Family and Caregiver Schizophrenia Discussion Forum

What can I do to reach out to my very delusional son who doesn't want to talk


#1

I can see our 25 year old son starting to go down the crisis hole again. He lives with us and has medication which but even with it, he’s always so ill he doesn’t connect with any reality. This is hell and I don’t know how to get all of us out of it.

What works when someone is so mentally ill. I’ve read about 40 books but they primarily assume the person will listen or speak to you. Our son is just isolating himself and writing endless rants about his delusions.

Your thoughts?


#2

@Momwithbeautifulson – It sounds like your son, like mine (27 yrs old), is not properly medicated. It is so frustrating trying to get them there, when they don’t want to.

Last week when I saw my son he was walking on his tiptoes and carrying a children’s umbrella open and over his head. It was a beautiful day and not raining. He’s off-the-charts delusional but will not listen to reason when I try to tell him he is not properly medicated.

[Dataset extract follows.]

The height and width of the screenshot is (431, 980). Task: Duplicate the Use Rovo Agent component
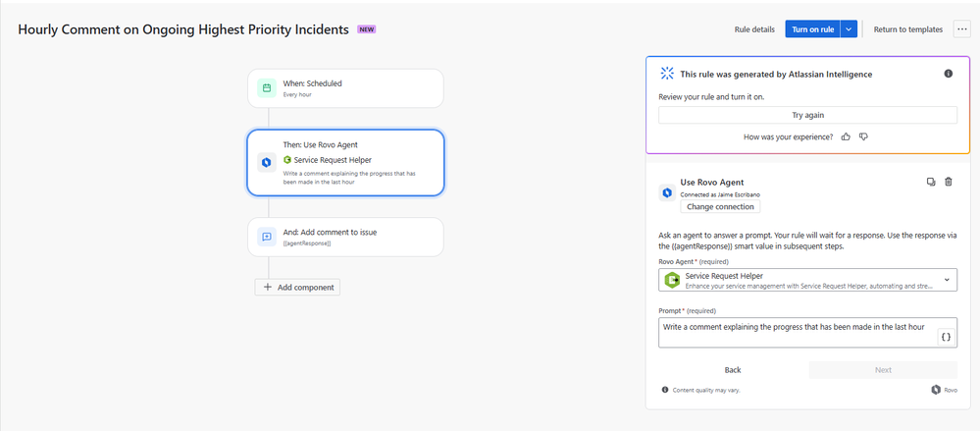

I wish I had some great advice for you on this one but I’m in the same boat. Maybe one of these days our sons will become more mature and will listen to reason. :pray:


#3

I goto a community mental health center and work closely with an arnp. If I was like that I would want to go see her for treatment and her opinions on if I should be hospitalized. The longer the psychosis lasts the more brain damage is done is my understanding.


#4

I think there is research supporting that recurring psychosis can result in brain damage. However, like your son, mine does not have insight into his illness so is not motivated to seek help for psychosis.

It is very difficult to stand by while this happens, and also difficult to reach our loved ones thru this. I can only make small attempts to connect each day, and try to keep presenting an encouraging and supportive face even if I might be crying inside.

@NiceHat, did you have a time when you did not have insight into your illness? If so, how did you come to a point of understanding that you have schizophrenia and begin to see the difference between delusions and reality?


#5

Great question Vallpen


#6

When my bank account ran dry for one thing. It amazes me that you parents feed and care for such a delusional mess.

Another thing is that my family involuntarily committed me, and not only did I pay the bills myself, but the nurses at the community health center reached out to me, cared more than my daughters did, my one nurse held my hand for some time in the office.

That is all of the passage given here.